■ READING TEXT ■
*** Block opens ***
A spreading waistline isn't uncommon in older women, and the accumulation of abdominal fat is more than a cosmetic issue. It increases the risk or indicates an increased risk for many serious health conditions, including hypertension, cardiovascular disease, diabetes and some forms of cancer. Identifying the reasons for abdominal weight gain can help you and your health care professional treat and reverse the problem.
The most obvious factors, diet and exercise, are often responsible for abdominal weight gain in older women. Consider ways that your eating habits and activity levels have changed over time. Have you slowed down the pace of your life recently? Less physical activity means more calories are stored as fat. Similarly, turning to comfort food in times of distress or out of boredom will impact the rate at which you gain weight. Abdominal weight gain due to lifestyle factors can be reversed by identifying and correcting the causes.
Even if your diet and exercise habits have remained constant, your metabolism slows down as you age and can result in weight gain in older women. Daily exercise at moderate intensity, combined with strength training several times per week, can help to speed your metabolism. All exercise increases metabolism for at least several hours after your workout. Building lean muscle intensifies this effect, so that you burn more calories even at rest.
Increased abdominal fat can be one of the indications that menopause is approaching. Fluctuating levels of estrogen and progesterone are responsible. While treatment is available when menopausal symptoms are extreme, many women control abdominal weight gain and other symptoms through diet and exercise. Consult your doctor to determine the best course of action.
*** Block closes ***
■ MATERIAL SHOWN ■
*** Block opens ***
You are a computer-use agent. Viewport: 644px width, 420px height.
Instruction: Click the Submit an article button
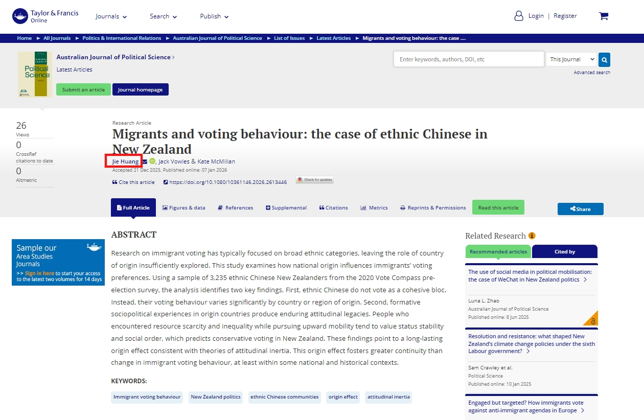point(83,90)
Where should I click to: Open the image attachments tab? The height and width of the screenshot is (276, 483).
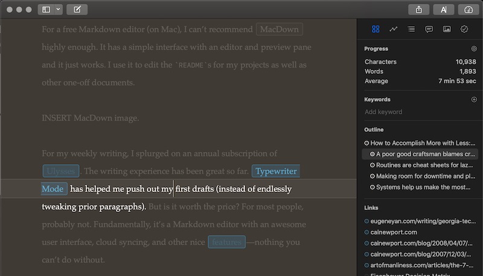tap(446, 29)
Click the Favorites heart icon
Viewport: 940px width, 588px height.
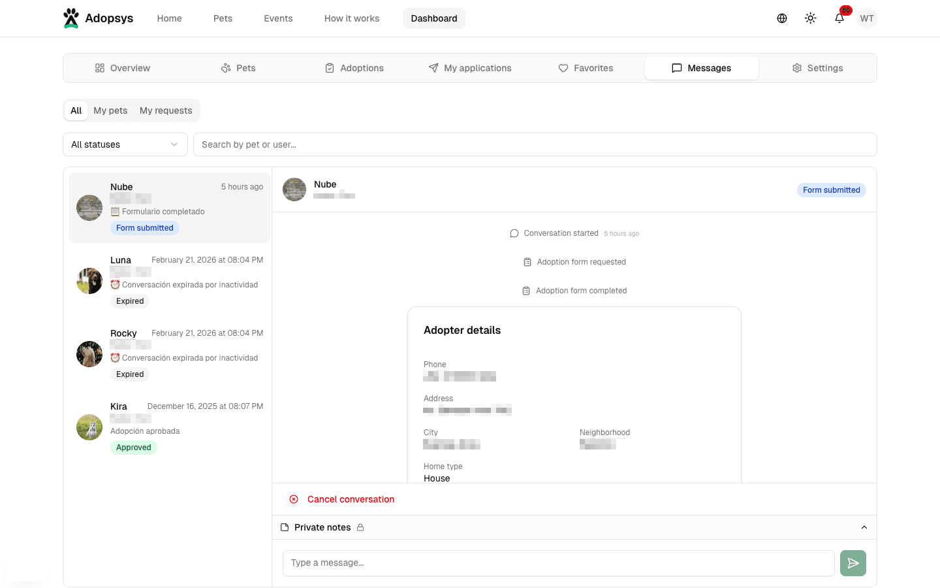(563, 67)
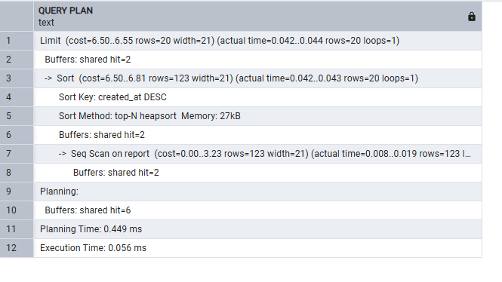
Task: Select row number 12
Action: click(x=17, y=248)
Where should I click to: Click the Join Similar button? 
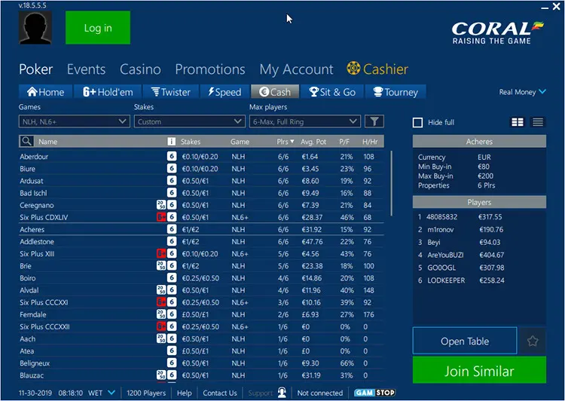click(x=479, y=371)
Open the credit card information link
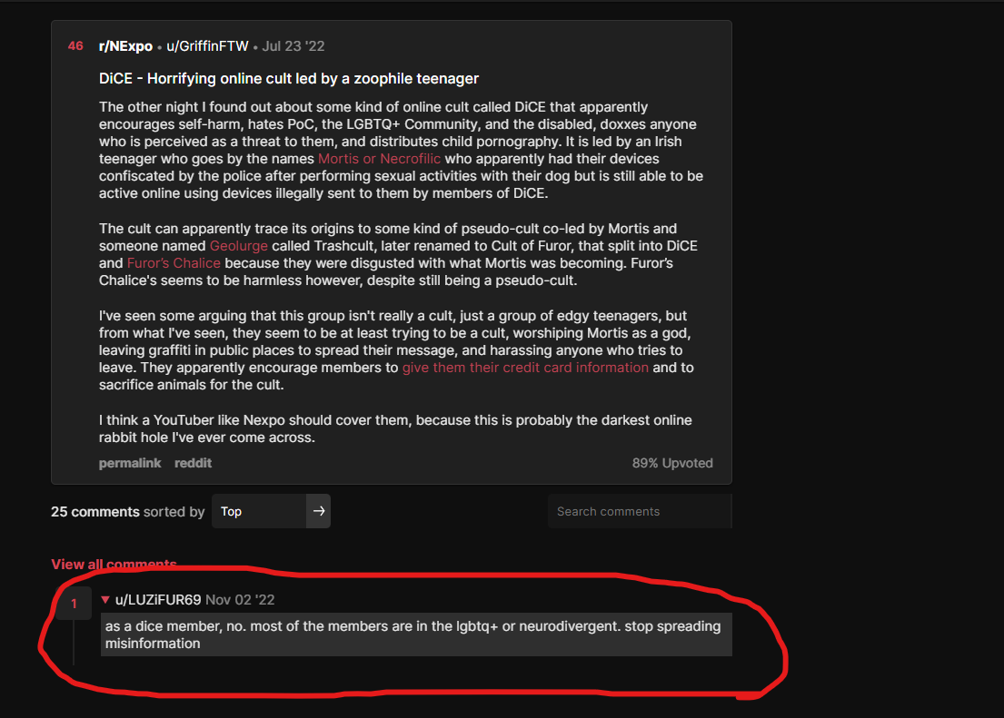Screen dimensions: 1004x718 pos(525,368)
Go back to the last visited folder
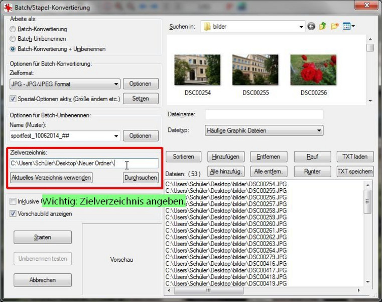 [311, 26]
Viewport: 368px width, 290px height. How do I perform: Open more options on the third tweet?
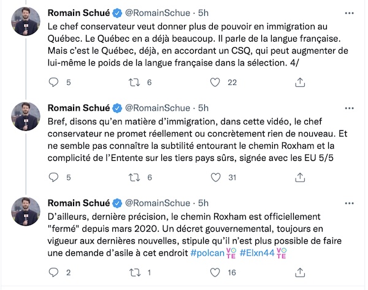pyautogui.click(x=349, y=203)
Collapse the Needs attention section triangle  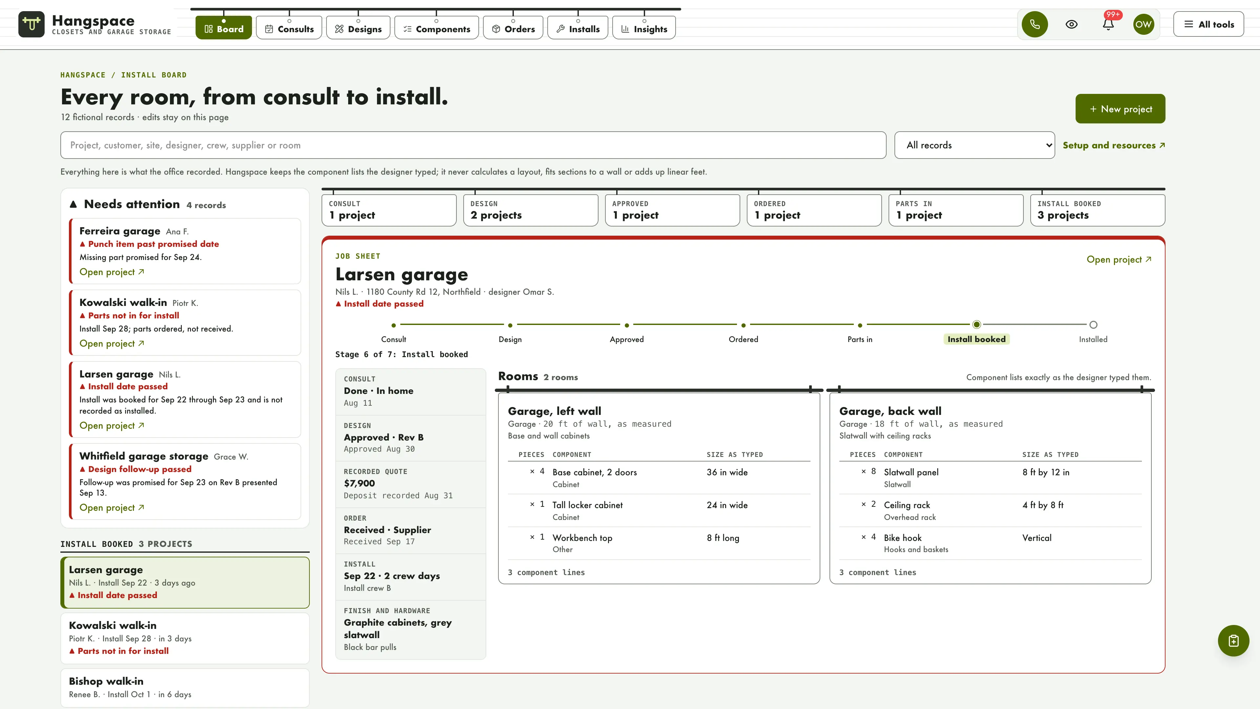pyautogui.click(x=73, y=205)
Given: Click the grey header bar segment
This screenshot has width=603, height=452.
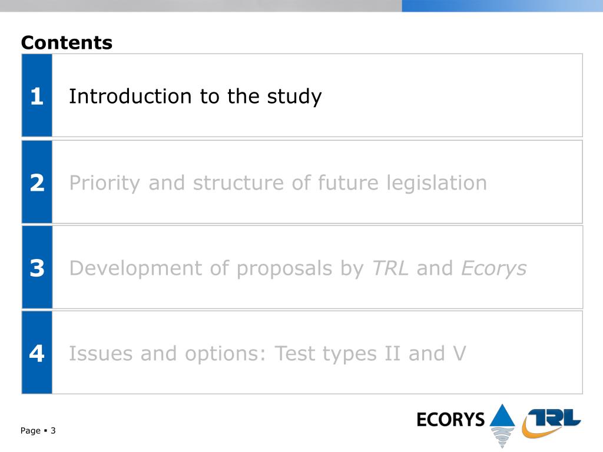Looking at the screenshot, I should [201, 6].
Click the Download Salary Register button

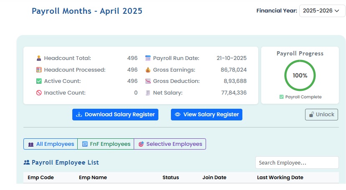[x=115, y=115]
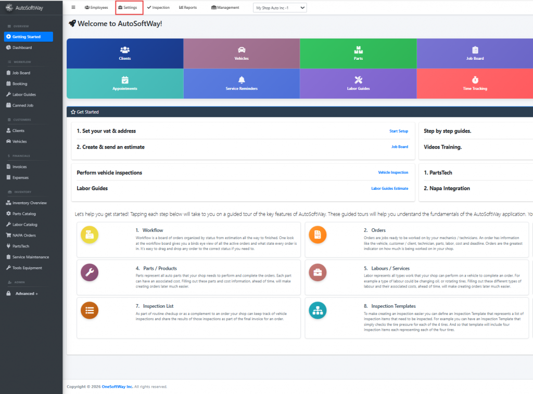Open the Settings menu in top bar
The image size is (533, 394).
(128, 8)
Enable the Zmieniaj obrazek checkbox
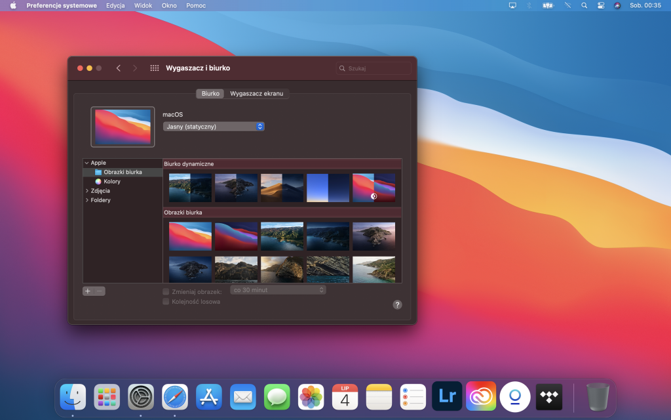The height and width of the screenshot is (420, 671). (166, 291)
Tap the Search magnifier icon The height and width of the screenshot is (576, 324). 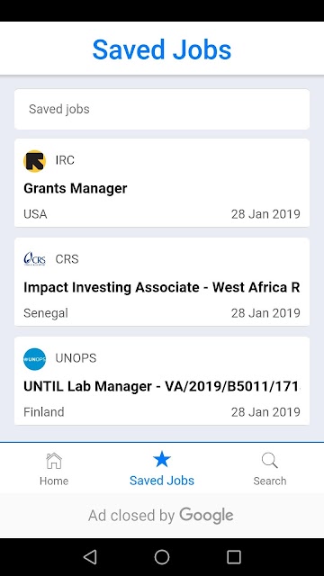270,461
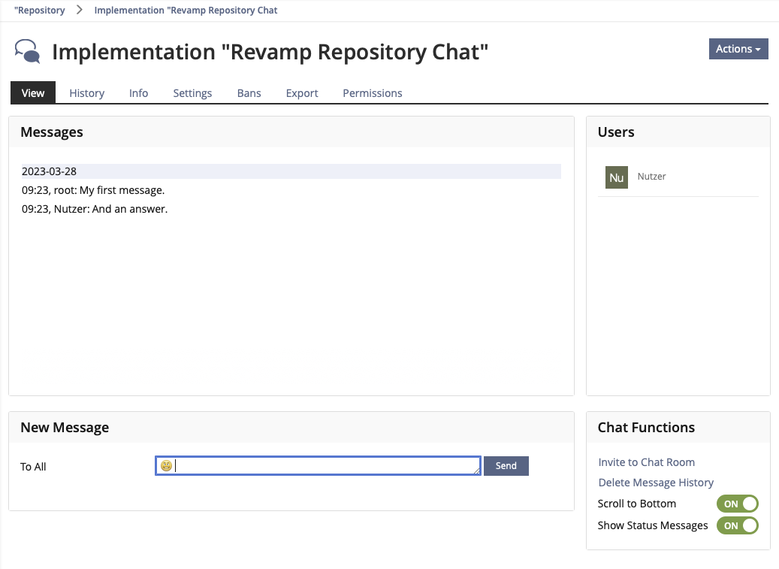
*** Block closes ***
■ DIRECTIONS ■
a. In the text on abdominal weight gain:
(i) Which serious health conditions does it list as linked to abdominal fat?
(ii) How often does it suggest strength training?
(iii) Which hormones does it say fluctuate as menopause approaches?
b. Could you duplicate the text on abdominal weight gain from "Increased abdominal fat" up to and including "course of action."?
c. How would you translate this sentence from the text on abdominal weight gain into Spanish: "All exercise increases metabolism for at least several hours after your workout."

■ EXERCISE RESPONSES ■
a.
(i) Hypertension, cardiovascular disease, diabetes and some forms of cancer.
(ii) Several times per week.
(iii) Estrogen and progesterone.

b.
Increased abdominal fat can be one of the indications that menopause is approaching. Fluctuating levels of estrogen and progesterone are responsible. While treatment is available when menopausal symptoms are extreme, many women control abdominal weight gain and other symptoms through diet and exercise. Consult your doctor to determine the best course of action.

c. Todo ejercicio aumenta el metabolismo durante al menos varias horas después de tu entrenamiento.